If the project is approved, SeaWorld will demolish all four of its Wild Arctic simulators, which just turned 25 years old in 2019. The space occupied by two of the simulators will be re-utilized for the coaster’s station and first launch area. The rest of the coaster will sprawl into the parking lot east of the Wild Arctic building, which is currently being used as storage for the construction of Emperor, the park’s 2020 Dive Coaster.

Although the project is in its infancy, the coaster will most likely be an Intamin Family Coaster similar to Wave Breaker at SeaWorld San Antonio. However, instead of a SeaWorld Rescue mission over the water in a jet ski, this will be a rescue mission through the Arctic tundra.

The Ride Experience

This simplified drawing shows a top-down view of the Wild Arctic station. Although there are no concrete plans for the attraction’s queue, park guests will most likely enter through the current Wild Arctic building. They will then have to choose to either enter the Wild Arctic exhibit directly, or ride the coaster. It is possible that the queue will be placed in the space occupied by the other two simulators, and it will likely present educational information about Arctic animals such as belugas, seals, and walruses as well as information regarding how climate change is threatening the Arctic ecosystem.

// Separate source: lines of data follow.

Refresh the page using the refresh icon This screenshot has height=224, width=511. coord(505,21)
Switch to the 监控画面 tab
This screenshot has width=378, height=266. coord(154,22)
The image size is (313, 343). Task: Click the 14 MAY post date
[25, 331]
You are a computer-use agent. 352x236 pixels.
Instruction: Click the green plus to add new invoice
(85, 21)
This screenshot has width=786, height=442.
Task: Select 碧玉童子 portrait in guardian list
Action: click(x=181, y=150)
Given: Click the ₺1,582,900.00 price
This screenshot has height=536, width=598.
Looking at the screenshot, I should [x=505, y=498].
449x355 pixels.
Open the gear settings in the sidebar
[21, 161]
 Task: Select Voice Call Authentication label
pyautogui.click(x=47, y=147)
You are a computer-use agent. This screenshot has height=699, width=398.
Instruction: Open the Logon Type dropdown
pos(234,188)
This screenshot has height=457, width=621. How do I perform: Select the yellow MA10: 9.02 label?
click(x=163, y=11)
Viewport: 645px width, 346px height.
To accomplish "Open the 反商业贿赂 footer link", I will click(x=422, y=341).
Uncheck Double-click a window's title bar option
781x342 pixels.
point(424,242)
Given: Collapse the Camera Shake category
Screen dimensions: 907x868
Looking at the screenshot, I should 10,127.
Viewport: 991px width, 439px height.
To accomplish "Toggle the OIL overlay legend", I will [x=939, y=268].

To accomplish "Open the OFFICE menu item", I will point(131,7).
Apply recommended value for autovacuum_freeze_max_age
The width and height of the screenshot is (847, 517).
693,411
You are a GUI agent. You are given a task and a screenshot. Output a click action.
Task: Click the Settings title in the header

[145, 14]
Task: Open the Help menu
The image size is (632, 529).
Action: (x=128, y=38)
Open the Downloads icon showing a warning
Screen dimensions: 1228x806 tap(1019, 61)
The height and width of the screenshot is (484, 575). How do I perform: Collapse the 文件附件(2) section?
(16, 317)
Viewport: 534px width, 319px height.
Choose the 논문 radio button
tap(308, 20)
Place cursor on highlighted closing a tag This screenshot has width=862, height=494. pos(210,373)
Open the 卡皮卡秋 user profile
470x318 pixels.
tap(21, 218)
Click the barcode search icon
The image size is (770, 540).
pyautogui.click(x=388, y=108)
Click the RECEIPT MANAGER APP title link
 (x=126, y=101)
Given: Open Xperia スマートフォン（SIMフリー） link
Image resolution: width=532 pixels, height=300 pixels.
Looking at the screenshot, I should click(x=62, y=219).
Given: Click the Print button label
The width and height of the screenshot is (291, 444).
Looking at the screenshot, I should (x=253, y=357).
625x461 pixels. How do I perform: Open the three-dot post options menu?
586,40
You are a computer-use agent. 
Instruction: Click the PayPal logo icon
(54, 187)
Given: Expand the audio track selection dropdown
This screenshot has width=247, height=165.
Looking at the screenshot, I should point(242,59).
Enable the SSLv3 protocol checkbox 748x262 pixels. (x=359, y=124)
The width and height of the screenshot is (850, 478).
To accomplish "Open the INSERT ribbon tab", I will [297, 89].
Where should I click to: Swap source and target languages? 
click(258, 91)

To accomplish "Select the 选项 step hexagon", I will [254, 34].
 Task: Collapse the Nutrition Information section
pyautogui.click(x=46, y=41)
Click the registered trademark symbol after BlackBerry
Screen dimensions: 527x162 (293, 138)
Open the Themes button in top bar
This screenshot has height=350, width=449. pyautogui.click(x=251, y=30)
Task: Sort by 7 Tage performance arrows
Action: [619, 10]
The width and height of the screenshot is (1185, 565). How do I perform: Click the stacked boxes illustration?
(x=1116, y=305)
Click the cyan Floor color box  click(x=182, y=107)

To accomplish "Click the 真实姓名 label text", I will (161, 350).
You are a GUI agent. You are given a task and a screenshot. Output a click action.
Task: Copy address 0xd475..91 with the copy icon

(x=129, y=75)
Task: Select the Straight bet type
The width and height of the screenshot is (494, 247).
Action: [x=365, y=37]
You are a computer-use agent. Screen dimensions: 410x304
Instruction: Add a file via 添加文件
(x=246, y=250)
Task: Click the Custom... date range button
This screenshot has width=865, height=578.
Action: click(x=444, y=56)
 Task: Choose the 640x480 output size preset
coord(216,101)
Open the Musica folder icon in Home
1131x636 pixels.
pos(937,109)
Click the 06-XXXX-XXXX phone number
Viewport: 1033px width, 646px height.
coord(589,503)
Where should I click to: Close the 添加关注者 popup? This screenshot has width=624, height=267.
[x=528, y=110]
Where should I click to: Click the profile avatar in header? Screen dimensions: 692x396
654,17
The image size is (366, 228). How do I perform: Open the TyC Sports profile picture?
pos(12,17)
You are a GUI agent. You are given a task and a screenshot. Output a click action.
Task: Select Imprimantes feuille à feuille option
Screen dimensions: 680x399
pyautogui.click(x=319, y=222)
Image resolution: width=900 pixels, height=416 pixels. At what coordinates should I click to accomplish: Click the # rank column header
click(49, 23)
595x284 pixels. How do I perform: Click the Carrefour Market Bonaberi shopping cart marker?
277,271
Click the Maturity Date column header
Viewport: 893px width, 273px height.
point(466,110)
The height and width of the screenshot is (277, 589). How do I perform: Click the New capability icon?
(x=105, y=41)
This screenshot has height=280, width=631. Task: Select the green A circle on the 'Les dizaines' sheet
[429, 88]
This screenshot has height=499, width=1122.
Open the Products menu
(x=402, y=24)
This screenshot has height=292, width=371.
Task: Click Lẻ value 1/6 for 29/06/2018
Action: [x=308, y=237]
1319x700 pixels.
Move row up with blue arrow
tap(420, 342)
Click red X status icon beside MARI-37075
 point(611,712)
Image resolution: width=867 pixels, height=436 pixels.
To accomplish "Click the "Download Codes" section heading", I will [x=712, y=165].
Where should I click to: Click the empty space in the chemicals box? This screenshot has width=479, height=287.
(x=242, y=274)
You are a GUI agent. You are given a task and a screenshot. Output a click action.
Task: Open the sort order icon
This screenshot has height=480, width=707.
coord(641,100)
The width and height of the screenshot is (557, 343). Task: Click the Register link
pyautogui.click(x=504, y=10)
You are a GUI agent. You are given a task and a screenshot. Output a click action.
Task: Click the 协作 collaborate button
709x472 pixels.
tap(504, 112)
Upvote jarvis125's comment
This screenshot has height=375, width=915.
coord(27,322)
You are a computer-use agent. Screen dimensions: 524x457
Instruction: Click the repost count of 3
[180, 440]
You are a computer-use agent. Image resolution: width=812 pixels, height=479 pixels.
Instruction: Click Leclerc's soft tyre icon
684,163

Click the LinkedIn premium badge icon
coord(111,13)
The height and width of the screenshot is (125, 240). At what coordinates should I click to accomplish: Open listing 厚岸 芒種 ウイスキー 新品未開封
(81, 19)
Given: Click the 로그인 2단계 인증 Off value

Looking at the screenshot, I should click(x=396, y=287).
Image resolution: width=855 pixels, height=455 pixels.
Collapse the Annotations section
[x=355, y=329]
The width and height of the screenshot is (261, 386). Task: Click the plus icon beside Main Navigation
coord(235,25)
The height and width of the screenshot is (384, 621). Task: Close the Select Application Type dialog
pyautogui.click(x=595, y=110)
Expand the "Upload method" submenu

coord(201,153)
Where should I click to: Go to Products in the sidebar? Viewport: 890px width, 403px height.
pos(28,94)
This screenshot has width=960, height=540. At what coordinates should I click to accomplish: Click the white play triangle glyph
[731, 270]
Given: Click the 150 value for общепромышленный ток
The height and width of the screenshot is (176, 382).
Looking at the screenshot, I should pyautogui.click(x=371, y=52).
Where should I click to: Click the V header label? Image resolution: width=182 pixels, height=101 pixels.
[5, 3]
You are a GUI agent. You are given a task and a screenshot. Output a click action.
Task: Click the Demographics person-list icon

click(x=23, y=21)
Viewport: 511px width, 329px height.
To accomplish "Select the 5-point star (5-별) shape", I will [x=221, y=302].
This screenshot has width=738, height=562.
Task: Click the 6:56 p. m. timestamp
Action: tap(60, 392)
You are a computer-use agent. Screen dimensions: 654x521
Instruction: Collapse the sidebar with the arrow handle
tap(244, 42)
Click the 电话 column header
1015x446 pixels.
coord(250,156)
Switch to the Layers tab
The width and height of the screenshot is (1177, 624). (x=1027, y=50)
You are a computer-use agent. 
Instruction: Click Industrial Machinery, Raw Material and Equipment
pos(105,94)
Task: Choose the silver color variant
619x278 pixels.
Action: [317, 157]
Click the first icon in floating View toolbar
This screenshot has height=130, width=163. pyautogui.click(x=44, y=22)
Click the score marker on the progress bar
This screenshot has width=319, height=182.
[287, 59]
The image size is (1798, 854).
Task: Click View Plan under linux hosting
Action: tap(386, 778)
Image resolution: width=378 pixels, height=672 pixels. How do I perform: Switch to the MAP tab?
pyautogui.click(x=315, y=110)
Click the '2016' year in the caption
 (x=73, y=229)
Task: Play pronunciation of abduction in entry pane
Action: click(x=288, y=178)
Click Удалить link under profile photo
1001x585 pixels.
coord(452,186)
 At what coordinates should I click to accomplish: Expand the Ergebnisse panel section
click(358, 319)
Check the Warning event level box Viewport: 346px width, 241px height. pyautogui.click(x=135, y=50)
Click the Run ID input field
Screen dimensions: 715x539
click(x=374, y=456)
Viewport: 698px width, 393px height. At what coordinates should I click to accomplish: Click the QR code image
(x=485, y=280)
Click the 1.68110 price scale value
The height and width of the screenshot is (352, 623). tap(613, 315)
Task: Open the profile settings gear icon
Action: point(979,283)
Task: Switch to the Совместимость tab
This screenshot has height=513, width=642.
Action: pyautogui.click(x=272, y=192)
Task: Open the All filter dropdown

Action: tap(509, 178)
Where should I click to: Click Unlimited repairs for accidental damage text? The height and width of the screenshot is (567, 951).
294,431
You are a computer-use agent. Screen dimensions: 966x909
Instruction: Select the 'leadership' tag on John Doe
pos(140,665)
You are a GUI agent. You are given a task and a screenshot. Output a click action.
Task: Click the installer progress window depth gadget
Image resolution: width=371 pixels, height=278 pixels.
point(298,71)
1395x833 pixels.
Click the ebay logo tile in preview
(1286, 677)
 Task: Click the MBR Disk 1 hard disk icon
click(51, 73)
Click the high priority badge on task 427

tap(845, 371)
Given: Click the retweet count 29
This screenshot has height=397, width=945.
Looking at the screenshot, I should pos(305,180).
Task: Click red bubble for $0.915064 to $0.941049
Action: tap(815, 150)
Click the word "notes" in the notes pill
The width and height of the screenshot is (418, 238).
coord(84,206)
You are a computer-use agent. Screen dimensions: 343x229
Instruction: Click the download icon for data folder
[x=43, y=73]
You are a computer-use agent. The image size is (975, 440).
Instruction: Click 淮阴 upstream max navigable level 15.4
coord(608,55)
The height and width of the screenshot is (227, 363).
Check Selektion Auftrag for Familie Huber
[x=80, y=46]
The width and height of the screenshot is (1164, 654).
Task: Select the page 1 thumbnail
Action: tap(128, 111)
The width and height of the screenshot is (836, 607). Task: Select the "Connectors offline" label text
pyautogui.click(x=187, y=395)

Towards the end of the queue, riders will cross over a bridge into the main station area. They will choose one of eight rows, and take a seat on the unique sit-down trains. Although the plans do not indicate how the trains will be themed, the renderings depict trains that are very similar to the jet ski-style vehicles found on Wave Breaker. One possible scenario is that the trains will be themed to a snowmobile racing through the Arctic.

According to this annotated interpretation, the coaster will contain four launches, as well as many exciting twists and turns. After exiting the station, the train will make a 180° turn onto the first launch track. Although we’re not exactly sure what riders will see, there will probably be some sort of pre-show that informs riders about the type of Arctic rescue mission they will embark on. After the spiel finishes, the drive tires will boot up and launch the train.

Here’s where the fun begins. The first element riders will experience is a S-Curve, similar to the first element on Wave Breaker. Next, the train will stay low to the ground as it goes through multiple helices and side-to-side transitions. Next comes the second launch, which will boost riders up about 30 feet into an upwards helix. Riders will experience some quick turns and airtime hills. They will also wind under several pieces of track, feeling almost as if they can touch the track above them. The train will make another heavily banked turn into the third launch. Riders will once again be boosted about 30 feet upwards. The train will pick up speed once again as it travels low to the ground, interacting with the area’s landscaping.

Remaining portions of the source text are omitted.